= Beginning of Section =
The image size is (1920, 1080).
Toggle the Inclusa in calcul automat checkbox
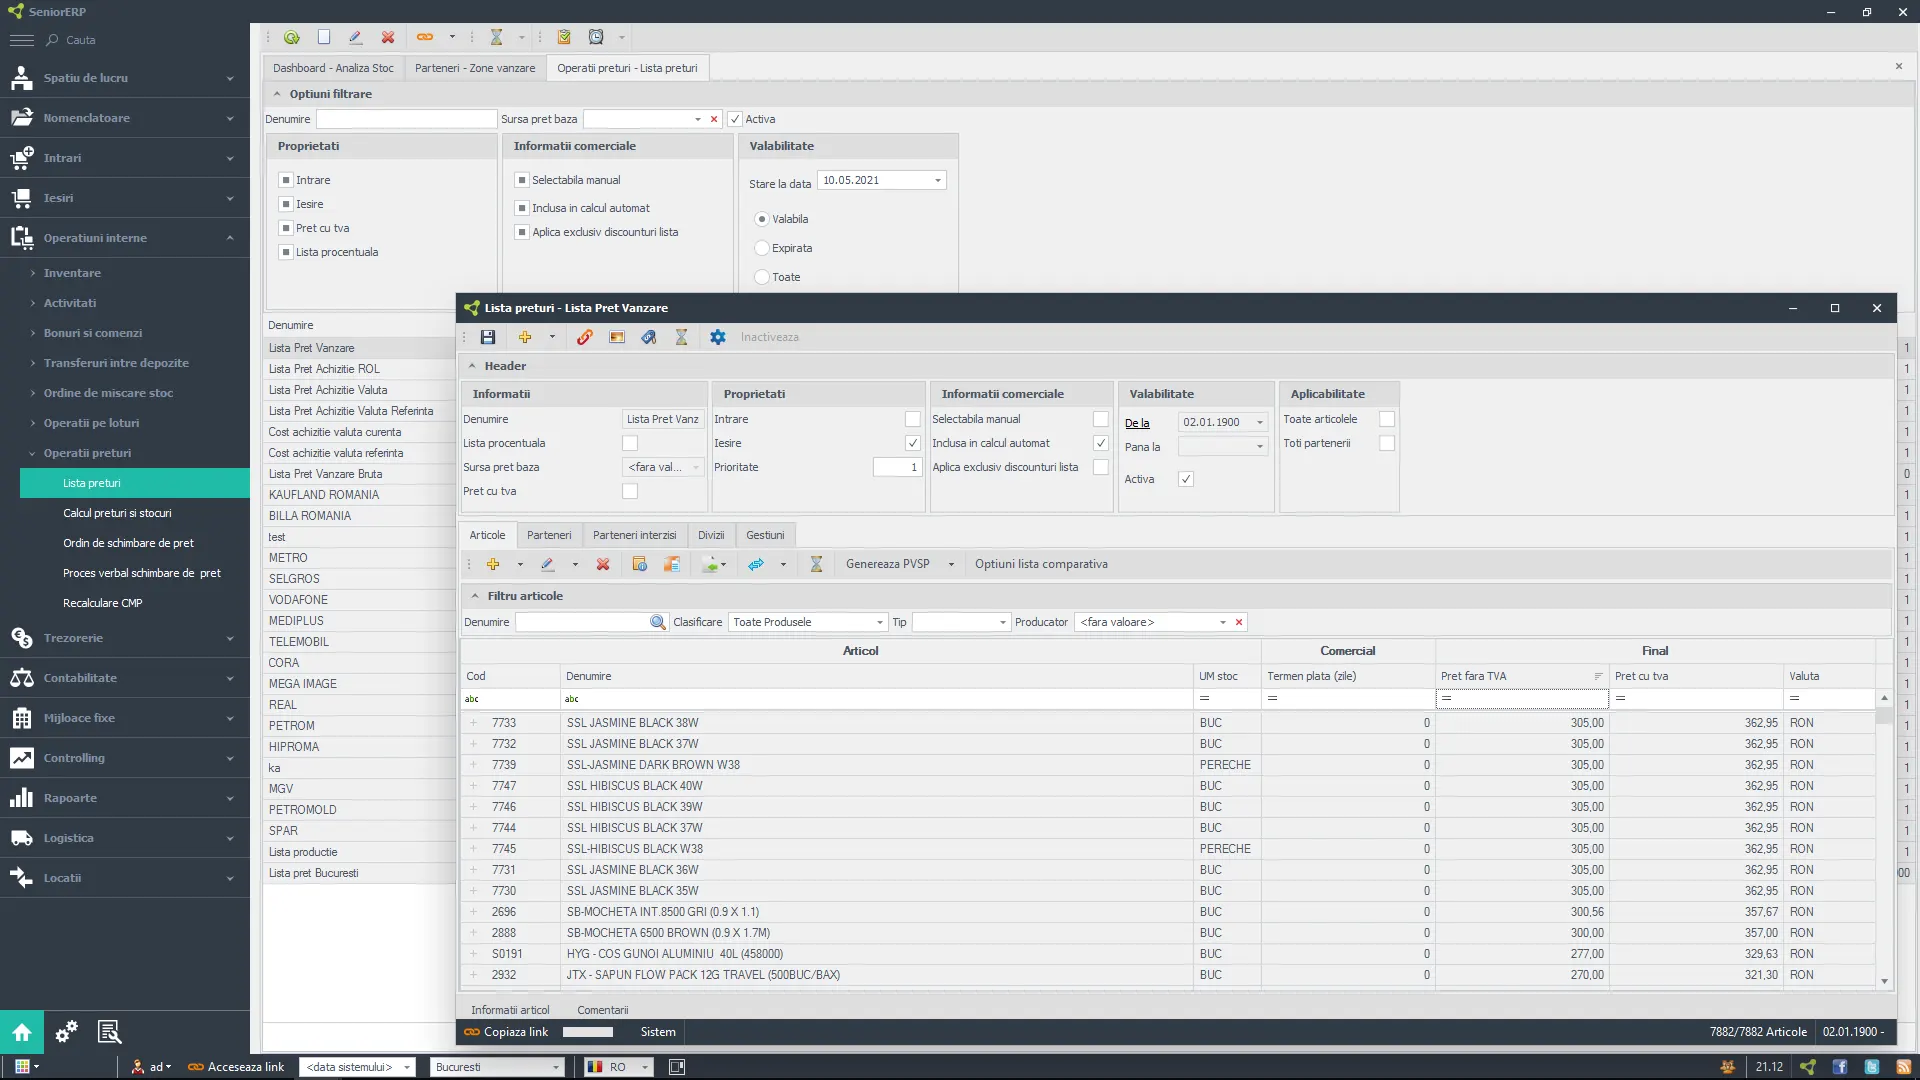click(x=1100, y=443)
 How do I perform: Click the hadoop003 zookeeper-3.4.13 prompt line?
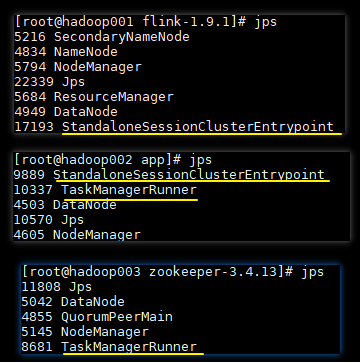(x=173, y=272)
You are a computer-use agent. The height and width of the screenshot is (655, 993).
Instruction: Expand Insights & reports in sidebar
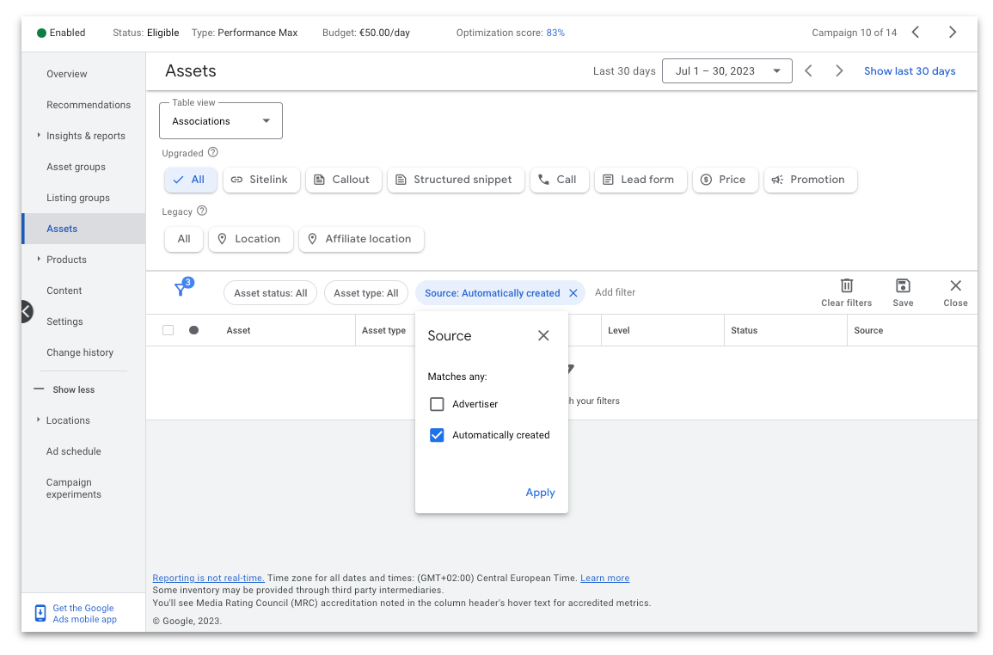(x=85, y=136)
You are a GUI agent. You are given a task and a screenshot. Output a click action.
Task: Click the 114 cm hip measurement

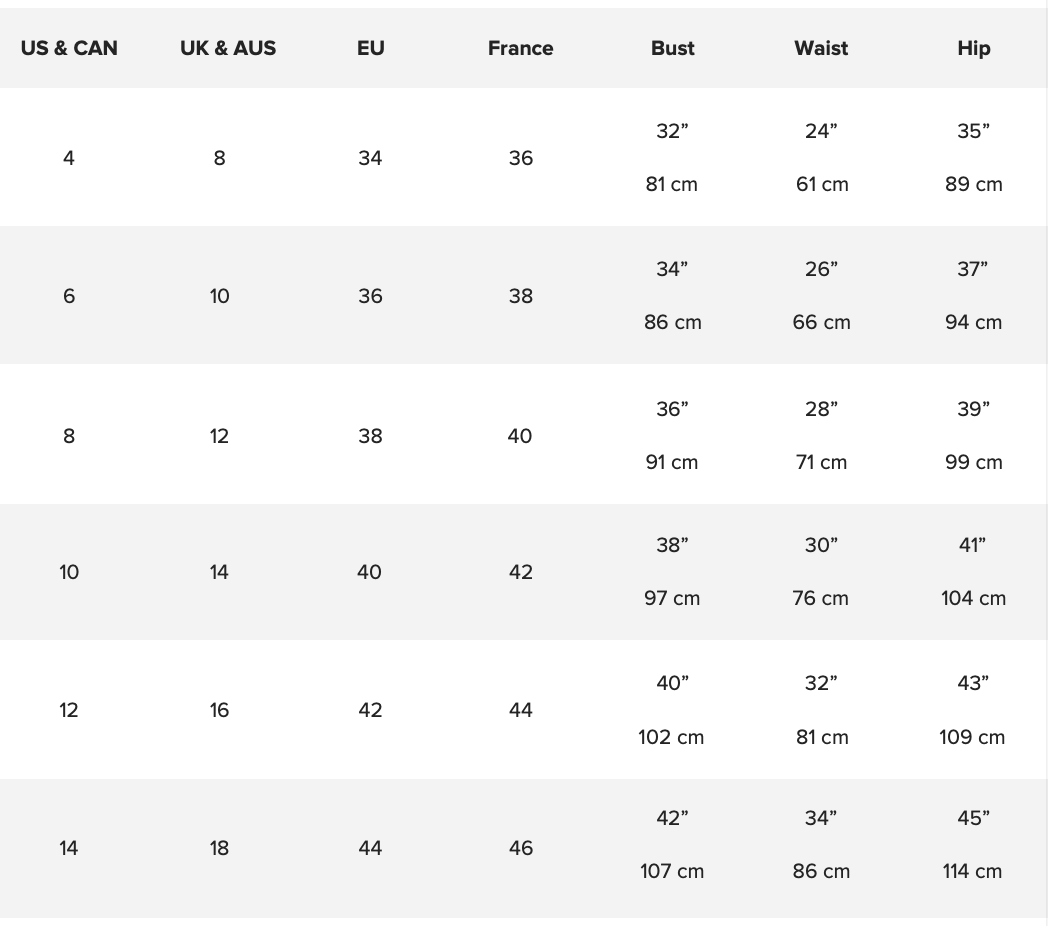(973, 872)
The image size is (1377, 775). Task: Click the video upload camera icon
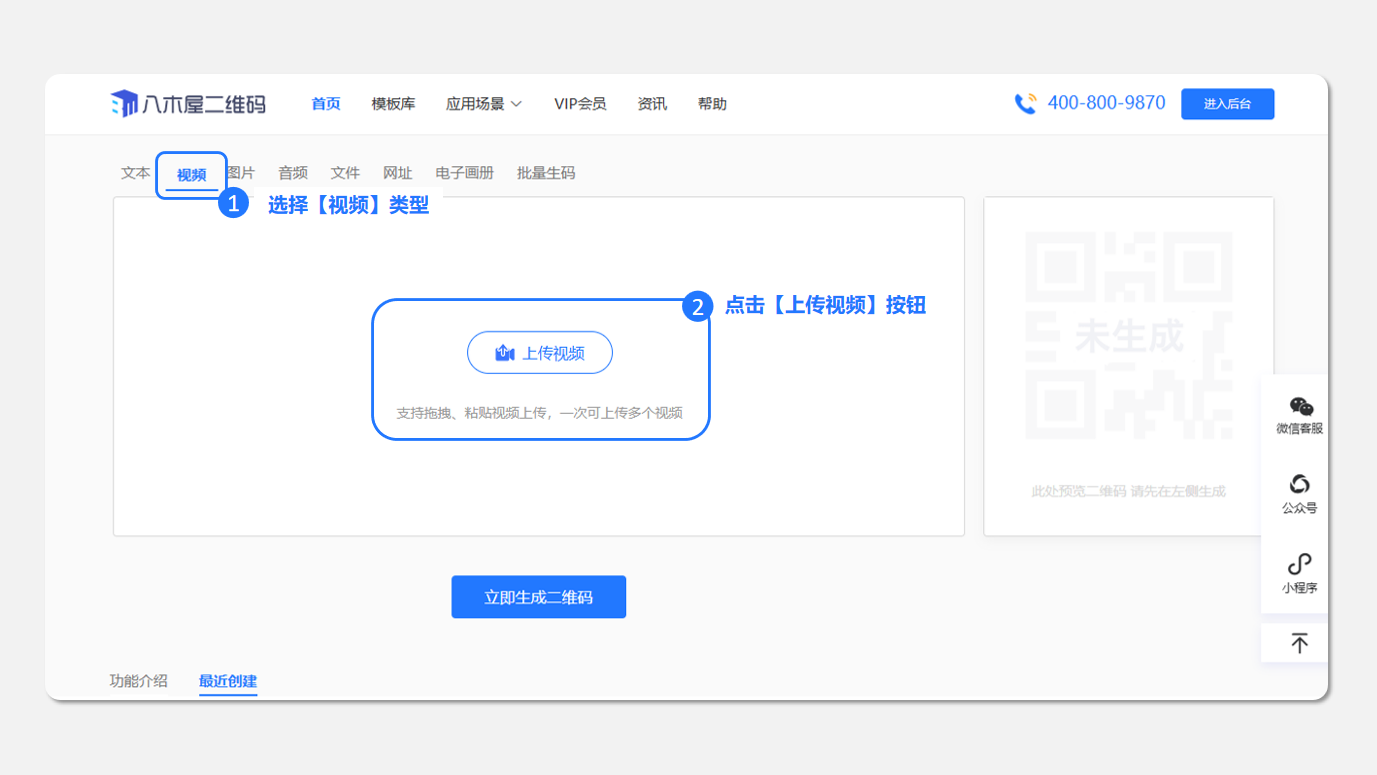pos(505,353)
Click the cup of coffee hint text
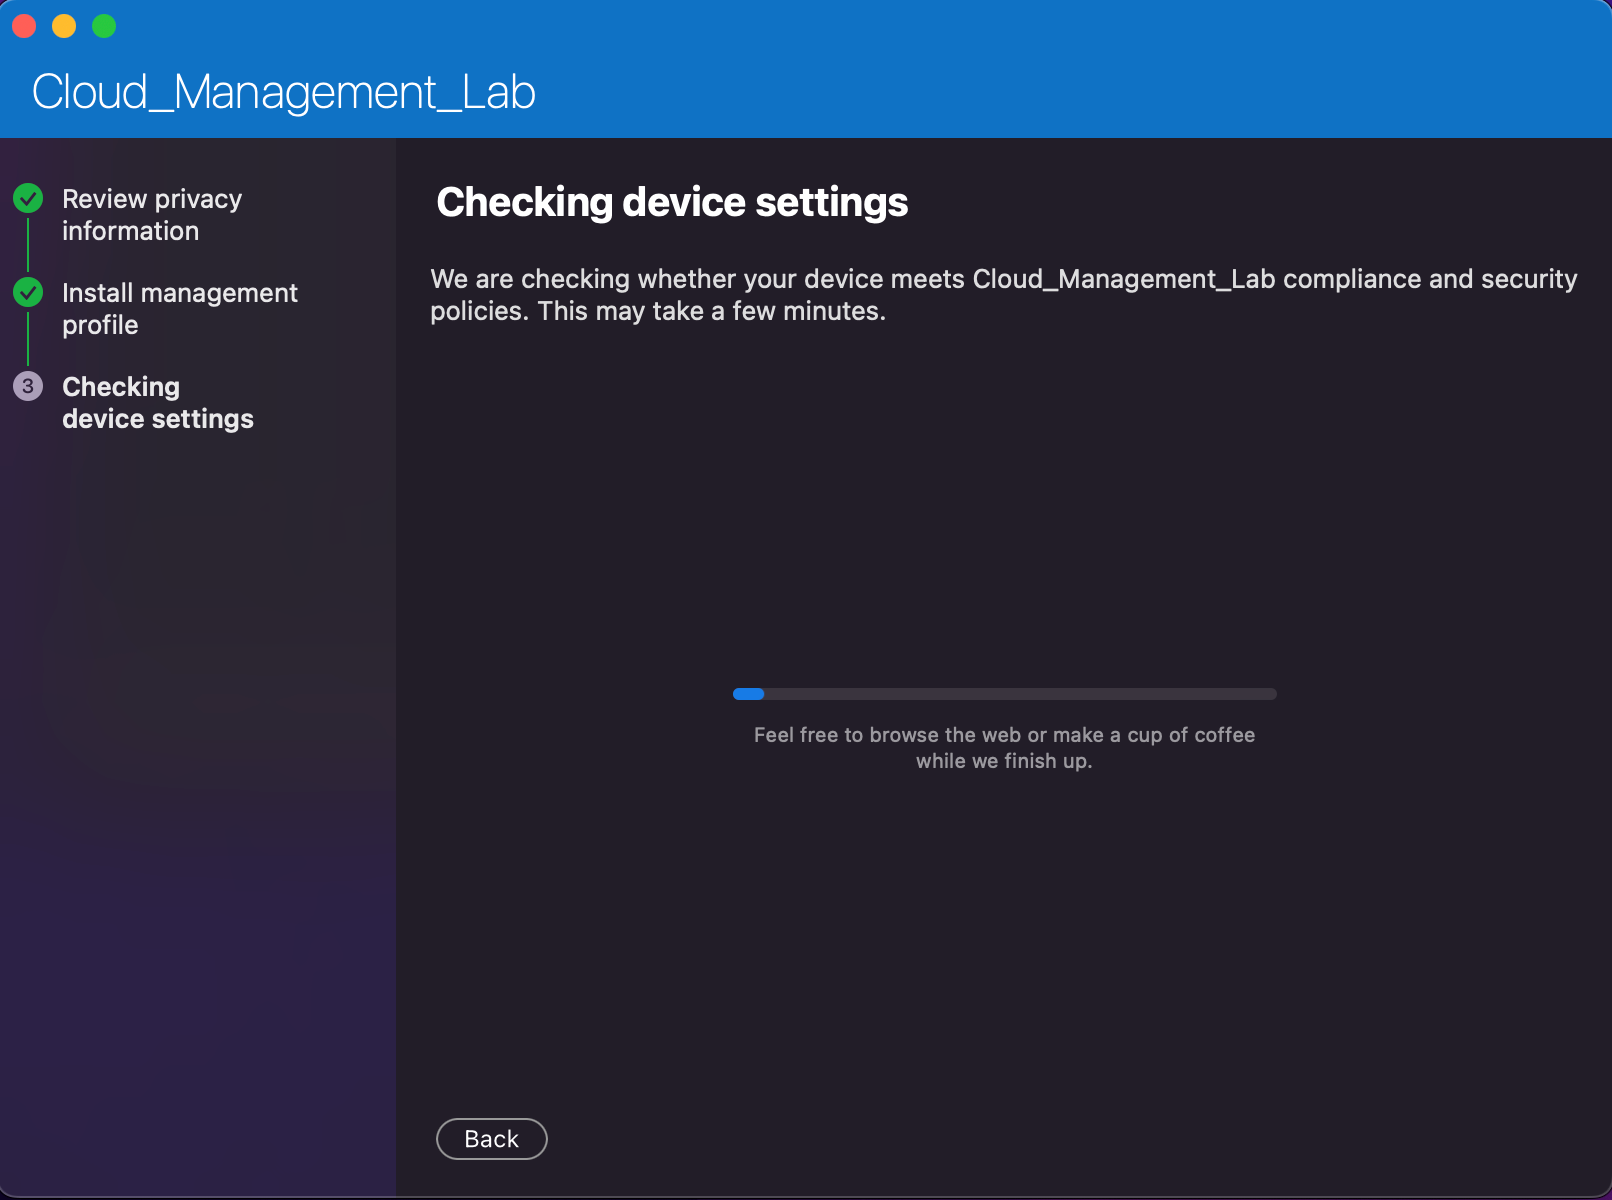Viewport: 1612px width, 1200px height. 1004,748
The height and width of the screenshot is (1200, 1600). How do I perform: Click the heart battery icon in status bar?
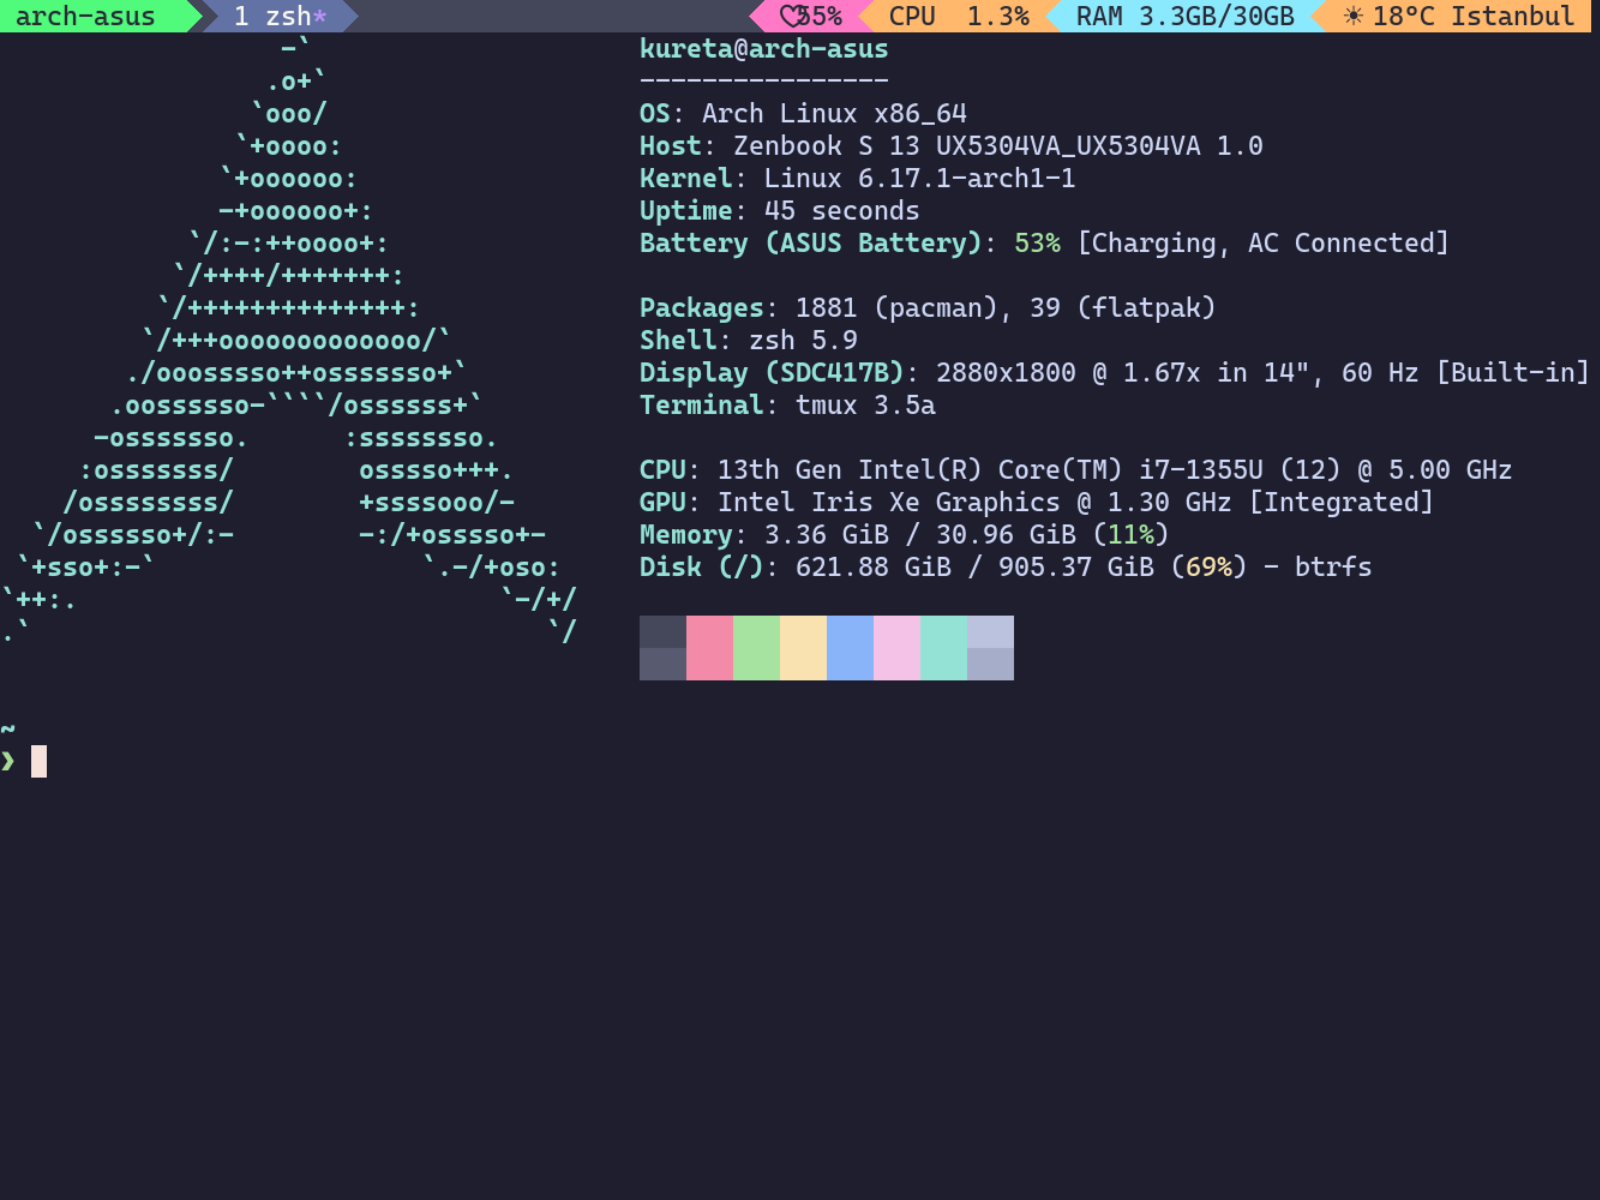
= End of Section =
(WHAT TO PRODUCE) Using the data above, return every line that contains the string "screenshot".

(WRITTEN ANSWER)
You are a computer-use agent. The height and width of the screenshot is (655, 993).
You are a GUI agent. You are given a task and a screenshot. Output a click action.
The height and width of the screenshot is (1200, 1600). How do I perform: Click the heart battery icon in status bar?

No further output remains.